Biological testing has become an important tool in detecting and monitoring diseases. In the biological testing field, thermal cycling is used to amplify nucleic acids by, for example, performing PCR and other reactions. PCR in particular has become a valuable research tool with applications such as cloning, analysis of genetic expression, DNA sequencing, and drug discovery.
Recent developments in the field have spurred growth in the number of tests that are performed. One method for increasing the throughput of such biological testing is to provide real-time detection capability during thermal cycling. Real-time detection increases the efficiency of the biological testing because the characteristics of the samples can be detected while the sample well tray remains positioned in the thermal cycling device.
In a real-time detection system, testing may be performed on multiple samples during a cycle of the testing device. With this type of system, light may be emitted from a light source to be reflected off of the biological sample(s) and ultimately may be detected or collected by a light detecting device such as a camera or CCD, for example. To assist with focusing the light into and directing the light out of the samples toward detecting device, one or more lenses may be provided.

- [Dataset]
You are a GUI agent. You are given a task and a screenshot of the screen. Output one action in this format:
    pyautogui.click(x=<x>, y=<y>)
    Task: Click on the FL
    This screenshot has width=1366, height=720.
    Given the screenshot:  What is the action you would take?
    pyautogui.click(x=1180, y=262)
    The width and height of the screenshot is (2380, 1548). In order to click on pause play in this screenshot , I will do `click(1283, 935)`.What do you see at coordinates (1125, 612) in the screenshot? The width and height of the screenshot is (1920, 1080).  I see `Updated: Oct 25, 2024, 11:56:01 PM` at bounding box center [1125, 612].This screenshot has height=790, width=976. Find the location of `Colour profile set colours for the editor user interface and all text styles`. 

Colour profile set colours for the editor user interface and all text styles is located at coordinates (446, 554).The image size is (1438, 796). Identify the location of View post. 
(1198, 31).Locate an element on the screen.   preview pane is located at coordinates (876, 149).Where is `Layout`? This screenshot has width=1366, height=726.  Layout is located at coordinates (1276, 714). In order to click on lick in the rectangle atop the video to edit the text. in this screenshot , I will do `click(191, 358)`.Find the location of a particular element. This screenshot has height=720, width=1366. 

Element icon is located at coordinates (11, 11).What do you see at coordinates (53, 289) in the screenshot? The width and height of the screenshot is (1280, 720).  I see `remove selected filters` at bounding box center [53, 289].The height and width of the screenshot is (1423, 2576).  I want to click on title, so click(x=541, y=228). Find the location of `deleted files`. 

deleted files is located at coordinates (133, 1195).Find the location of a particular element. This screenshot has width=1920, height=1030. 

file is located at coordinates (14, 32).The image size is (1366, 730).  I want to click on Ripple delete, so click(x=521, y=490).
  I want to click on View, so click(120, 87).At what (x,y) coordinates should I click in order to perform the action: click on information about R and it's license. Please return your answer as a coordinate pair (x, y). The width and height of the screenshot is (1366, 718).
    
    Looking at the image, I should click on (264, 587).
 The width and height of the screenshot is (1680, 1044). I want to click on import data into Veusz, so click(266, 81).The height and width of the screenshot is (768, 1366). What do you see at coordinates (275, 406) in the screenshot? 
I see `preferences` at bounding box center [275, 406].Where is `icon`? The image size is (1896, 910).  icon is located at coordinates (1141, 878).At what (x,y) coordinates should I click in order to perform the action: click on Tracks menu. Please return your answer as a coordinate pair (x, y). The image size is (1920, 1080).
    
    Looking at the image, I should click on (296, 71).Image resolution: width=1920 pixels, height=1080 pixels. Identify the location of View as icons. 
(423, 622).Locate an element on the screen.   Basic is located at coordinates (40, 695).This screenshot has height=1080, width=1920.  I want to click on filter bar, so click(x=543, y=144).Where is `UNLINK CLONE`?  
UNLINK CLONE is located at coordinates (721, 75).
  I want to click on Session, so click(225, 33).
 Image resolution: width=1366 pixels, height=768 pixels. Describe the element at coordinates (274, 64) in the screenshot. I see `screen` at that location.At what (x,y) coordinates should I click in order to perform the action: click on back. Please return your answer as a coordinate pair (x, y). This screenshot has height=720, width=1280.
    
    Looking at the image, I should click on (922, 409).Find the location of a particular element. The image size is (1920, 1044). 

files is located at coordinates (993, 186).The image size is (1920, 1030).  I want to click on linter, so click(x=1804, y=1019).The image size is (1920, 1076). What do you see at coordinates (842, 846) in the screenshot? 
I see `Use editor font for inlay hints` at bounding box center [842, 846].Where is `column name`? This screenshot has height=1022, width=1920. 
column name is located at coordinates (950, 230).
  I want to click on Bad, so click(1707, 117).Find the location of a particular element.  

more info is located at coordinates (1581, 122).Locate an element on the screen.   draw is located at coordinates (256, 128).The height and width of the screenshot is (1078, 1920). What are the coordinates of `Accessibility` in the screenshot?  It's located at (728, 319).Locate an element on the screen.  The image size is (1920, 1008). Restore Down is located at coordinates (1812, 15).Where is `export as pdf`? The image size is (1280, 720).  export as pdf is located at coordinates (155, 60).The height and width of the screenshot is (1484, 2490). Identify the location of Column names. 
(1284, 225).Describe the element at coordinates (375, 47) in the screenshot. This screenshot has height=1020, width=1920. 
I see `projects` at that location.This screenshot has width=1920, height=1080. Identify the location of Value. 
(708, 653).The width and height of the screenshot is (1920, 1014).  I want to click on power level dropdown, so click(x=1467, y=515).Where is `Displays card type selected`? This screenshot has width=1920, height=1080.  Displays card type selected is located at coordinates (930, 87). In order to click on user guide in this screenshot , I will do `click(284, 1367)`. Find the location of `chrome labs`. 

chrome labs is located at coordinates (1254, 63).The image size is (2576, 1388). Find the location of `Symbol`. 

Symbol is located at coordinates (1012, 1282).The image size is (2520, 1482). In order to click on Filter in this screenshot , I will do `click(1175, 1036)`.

- [Activity 1]
Rewrite the text on biological testing between "Biological testing has" and "and drug discovery.", inclusive, swapping each "PCR" for "polymerase chain reaction".
- [Activity 2]
According to the text on biological testing, is each statement true? Answer yes or no for each, quoting the words that decide it.
(a) Real-time detection lets samples be checked while the sample well tray stays in the thermal cycling device.
(b) A real-time detection system can test only one sample per cycle.
(c) DNA sequencing is one of the listed applications of PCR.
Rely only on the text on biological testing, not on the rows.

- [Response area 1]
Biological testing has become an important tool in detecting and monitoring diseases. In the biological testing field, thermal cycling is used to amplify nucleic acids by, for example, performing polymerase chain reaction and other reactions. polymerase chain reaction in particular has become a valuable research tool with applications such as cloning, analysis of genetic expression, DNA sequencing, and drug discovery.

- [Response area 2]
(a) Yes: "the characteristics of the samples can be detected while the sample well tray remains positioned in the thermal cycling device"
(b) No: "testing may be performed on multiple samples during a cycle of the testing device"
(c) Yes: "applications such as cloning, analysis of genetic expression, DNA sequencing, and drug discovery"